0

I am trying to find closest match words from a list of stock name and I wan to put more priority to the word in front instead of word at back though the word at back may have more chars.

Eg.

"SG HOLDINGS" vs "S2 HOLDINGS"

sequence matcher will show these two words to have higher similarity ratio compared to "SG HOLDING" vs "SG Corp", however the latter one is actually the company i am looking for. How can i put more weight to the word in front of a stock name? Is there any other lib i can use?

Thanks

Grace
  • 1

1 Answers1

0

If all names have the format PREFIX SUFFIX, you can split the names and apply your sequence matcher first to prefixes, then to suffixes, and, packing the distances (let's say Levenshtein distance) back into tuples, you get:

1. ('SG', 'HOLDINGS') vs ('S2', 'HOLDINGS') → (1, 0)

_Task instructions:_
**a.** Answer these from the stock-name matching thread, one answer per line:
(i) In the example, which pair of names does the sequence matcher rate as more similar than "SG HOLDING" vs "SG Corp"?
(ii) What format must all names have for the suggested split to work?
(iii) Which distance measure does the reply give as an example?
**b.** Put this sentence from the stock-name matching thread into Spanish: "How can i put more weight to the word in front of a stock name?"
**c.** Go on with the stock-name matching thread, picking up right after the last part shown.

_Data provided:_
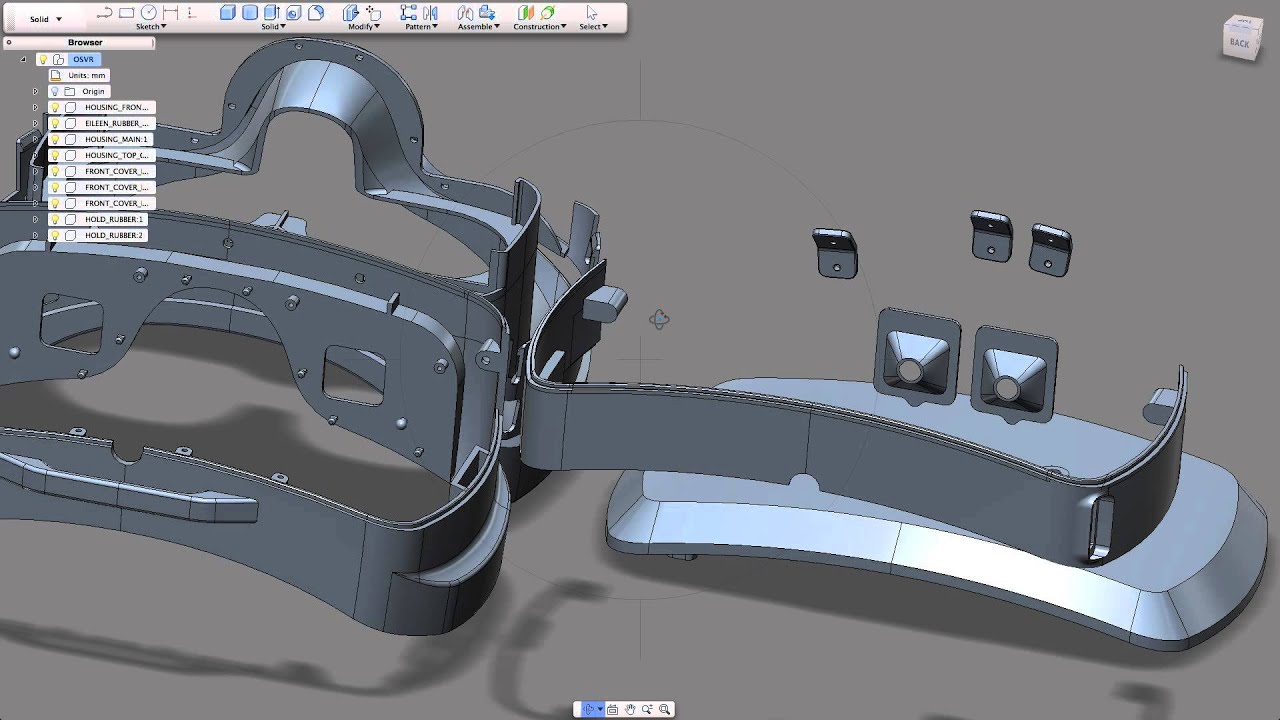
Task: Toggle visibility of HOLD_RUBBER:2
Action: pos(56,235)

_Results for the exercise:_
**a.**
(i) "SG HOLDINGS" and "S2 HOLDINGS"
(ii) PREFIX SUFFIX
(iii) Levenshtein distance

**b.** ¿Cómo puedo darle más peso a la palabra que va al principio del nombre de una acción?

**c.**
2. ('SG', 'HOLDINGS') vs ('SG', 'Corp')     → (0, 8)
3. ('SG', 'HOLDINGS') vs ('SG', 'HOLD')     → (0, 4)
4. ('SG', 'HOLDINGS') vs ('S2', 'HOLDING')  → (1, 1)

When you sort those tuples of distances in ascending order, the ordering will be [3, 2, 1, 4].

If the stock names contain a different number of words, you could count the words in the longest name (e.g. say the longest name is "Samsung Electronics Ord Shares"; it contains 4 words) and then extend all the other name-parts tuples with empty strings to match this length before computing the distances. I.e., you would be working with: ('SG', 'HOLDINGS', '', '').

The new distances:

1. ('SG', 'HOLDINGS', '', '') vs ('S2', 'HOLDINGS', '', '') → (1, 0, 0, 0)
2. ('SG', 'HOLDINGS', '', '') vs ('SG', 'Corp', '', '')     → (0, 8, 0, 0)
3. ('SG', 'HOLDINGS', '', '') vs ('Samsung', 'E', 'O', 'S') → (6, 8, 1, 1)

now sort as [2, 1, 3].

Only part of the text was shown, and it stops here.